** Opening SOURCE RECORDS block **

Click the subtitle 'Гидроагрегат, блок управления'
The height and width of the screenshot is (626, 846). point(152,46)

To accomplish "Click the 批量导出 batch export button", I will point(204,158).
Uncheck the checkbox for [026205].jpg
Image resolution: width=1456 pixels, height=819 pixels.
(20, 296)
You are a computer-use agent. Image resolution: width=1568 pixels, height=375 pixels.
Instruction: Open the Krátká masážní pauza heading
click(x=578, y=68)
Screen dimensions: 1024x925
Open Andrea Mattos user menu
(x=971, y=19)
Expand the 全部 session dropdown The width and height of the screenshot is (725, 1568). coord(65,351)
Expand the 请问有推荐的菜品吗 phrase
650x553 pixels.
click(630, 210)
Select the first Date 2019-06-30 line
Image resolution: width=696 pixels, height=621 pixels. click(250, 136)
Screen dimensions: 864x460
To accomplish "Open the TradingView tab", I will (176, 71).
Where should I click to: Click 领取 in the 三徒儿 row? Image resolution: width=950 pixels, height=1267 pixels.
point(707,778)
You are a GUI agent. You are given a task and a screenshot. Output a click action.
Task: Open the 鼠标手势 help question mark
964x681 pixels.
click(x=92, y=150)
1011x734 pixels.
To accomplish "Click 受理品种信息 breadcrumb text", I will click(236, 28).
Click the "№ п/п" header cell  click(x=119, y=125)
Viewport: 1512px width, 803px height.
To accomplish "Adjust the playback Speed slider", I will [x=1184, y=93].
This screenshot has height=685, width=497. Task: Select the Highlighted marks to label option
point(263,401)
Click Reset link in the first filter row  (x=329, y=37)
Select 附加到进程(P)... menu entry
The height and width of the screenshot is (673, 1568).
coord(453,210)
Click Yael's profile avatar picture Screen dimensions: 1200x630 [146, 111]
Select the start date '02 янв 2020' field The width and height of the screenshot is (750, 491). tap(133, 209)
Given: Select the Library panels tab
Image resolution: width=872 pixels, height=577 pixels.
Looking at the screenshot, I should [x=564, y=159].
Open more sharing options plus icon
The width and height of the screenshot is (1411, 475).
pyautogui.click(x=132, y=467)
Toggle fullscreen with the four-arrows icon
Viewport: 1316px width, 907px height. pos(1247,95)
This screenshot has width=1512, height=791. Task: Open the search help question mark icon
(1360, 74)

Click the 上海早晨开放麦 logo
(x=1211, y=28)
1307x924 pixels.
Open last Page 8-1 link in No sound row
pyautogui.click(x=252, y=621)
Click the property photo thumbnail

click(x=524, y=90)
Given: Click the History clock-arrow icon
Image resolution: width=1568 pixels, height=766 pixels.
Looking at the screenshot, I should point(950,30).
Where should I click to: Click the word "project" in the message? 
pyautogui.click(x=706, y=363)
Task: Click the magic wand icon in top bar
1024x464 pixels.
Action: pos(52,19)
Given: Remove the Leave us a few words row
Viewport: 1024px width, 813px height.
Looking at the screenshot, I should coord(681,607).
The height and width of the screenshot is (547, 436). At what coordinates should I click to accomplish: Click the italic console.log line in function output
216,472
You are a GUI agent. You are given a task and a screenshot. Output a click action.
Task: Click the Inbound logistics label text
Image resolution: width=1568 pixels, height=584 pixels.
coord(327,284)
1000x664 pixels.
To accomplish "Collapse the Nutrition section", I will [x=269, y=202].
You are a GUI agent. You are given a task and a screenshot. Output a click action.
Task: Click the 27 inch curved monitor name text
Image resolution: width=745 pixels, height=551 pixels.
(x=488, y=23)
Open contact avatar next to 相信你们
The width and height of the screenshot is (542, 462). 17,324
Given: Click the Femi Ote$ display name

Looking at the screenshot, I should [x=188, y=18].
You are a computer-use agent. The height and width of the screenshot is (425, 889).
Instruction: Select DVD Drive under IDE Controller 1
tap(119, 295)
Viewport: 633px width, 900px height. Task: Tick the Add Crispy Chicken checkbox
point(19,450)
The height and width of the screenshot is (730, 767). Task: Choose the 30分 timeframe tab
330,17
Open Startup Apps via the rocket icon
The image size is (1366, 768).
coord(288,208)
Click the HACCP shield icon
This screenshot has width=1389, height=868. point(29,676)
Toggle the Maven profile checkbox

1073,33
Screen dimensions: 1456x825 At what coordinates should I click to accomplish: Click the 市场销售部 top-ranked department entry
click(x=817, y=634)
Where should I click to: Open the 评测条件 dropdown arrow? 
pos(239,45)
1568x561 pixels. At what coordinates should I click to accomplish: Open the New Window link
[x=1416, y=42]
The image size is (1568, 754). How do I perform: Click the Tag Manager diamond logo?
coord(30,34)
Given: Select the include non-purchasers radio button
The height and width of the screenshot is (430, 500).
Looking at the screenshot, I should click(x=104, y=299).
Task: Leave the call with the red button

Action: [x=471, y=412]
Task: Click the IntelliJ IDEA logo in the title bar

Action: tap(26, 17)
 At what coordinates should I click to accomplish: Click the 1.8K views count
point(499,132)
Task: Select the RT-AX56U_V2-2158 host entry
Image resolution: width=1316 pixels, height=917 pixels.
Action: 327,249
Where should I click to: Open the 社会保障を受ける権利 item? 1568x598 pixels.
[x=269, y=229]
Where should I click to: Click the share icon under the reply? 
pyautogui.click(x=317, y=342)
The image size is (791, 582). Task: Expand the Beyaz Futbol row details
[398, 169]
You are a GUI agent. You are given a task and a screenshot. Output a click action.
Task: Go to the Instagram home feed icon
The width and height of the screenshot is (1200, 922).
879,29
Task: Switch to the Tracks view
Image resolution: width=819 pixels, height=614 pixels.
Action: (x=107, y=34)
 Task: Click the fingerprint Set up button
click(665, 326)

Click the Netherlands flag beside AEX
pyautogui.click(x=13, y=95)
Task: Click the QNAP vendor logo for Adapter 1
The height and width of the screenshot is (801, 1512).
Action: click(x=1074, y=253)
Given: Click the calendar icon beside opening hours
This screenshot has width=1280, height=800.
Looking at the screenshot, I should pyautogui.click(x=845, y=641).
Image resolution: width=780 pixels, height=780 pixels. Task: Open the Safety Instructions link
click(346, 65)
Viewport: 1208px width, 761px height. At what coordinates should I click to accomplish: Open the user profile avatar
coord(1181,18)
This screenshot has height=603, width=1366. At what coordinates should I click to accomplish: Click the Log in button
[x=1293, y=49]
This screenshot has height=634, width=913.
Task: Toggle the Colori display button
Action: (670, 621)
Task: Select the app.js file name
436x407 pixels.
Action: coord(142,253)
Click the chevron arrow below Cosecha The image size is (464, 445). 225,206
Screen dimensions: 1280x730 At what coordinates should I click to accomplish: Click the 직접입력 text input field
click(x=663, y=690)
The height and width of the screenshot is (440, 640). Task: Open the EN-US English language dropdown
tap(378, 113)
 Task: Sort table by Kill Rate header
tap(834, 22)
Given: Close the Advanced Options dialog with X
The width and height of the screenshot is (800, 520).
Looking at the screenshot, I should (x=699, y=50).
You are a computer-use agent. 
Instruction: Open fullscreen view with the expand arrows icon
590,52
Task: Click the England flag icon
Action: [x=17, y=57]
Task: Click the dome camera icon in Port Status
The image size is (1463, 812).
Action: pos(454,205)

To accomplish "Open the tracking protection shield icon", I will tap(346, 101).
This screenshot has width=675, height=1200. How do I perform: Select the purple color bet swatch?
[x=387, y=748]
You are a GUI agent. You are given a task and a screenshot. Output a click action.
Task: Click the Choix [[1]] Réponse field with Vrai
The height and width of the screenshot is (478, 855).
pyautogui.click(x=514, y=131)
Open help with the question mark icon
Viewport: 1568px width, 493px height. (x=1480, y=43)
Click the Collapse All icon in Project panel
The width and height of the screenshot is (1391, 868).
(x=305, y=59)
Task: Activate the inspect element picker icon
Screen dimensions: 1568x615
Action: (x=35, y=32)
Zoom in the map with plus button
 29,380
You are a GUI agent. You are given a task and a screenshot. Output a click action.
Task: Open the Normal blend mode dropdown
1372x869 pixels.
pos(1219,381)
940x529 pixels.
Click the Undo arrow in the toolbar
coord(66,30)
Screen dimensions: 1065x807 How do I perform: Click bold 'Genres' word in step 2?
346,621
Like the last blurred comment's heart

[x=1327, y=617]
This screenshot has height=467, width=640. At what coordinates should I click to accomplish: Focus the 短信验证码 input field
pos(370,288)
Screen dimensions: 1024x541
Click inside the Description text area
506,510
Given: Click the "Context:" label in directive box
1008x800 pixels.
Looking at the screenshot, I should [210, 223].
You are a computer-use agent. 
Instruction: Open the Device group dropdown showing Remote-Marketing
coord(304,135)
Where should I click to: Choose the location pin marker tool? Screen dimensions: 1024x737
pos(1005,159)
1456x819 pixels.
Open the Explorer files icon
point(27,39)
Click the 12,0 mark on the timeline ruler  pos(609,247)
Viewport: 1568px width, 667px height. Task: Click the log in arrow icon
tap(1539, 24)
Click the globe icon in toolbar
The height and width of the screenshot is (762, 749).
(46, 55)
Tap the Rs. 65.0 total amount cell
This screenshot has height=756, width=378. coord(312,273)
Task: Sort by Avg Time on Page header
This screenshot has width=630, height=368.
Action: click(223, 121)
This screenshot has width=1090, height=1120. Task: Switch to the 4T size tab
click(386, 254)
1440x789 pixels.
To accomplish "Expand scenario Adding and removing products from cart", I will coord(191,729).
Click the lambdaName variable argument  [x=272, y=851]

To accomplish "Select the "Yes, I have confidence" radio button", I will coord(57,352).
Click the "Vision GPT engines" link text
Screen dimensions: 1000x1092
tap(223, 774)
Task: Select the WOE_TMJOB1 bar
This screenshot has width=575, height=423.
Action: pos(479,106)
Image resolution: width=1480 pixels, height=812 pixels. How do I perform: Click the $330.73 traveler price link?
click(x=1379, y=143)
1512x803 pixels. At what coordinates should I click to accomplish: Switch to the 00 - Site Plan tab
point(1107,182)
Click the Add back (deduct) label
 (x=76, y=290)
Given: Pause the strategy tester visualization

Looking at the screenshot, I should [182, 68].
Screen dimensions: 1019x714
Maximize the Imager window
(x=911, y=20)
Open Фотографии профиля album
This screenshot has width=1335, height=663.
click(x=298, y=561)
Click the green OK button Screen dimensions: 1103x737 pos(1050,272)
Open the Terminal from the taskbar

** Closing SOURCE RECORDS block **

**ASSIGNMENT**
Lines from the first one above through the line containing "You are a computer-use agent. Image" are to be retyped exactly, both included, and nothing more.

**ANSWER TO THIS EXERCISE**
Click the subtitle 'Гидроагрегат, блок управления'
The height and width of the screenshot is (626, 846). point(152,46)

To accomplish "Click the 批量导出 batch export button", I will point(204,158).
Uncheck the checkbox for [026205].jpg
Image resolution: width=1456 pixels, height=819 pixels.
(20, 296)
You are a computer-use agent. Image resolution: width=1568 pixels, height=375 pixels.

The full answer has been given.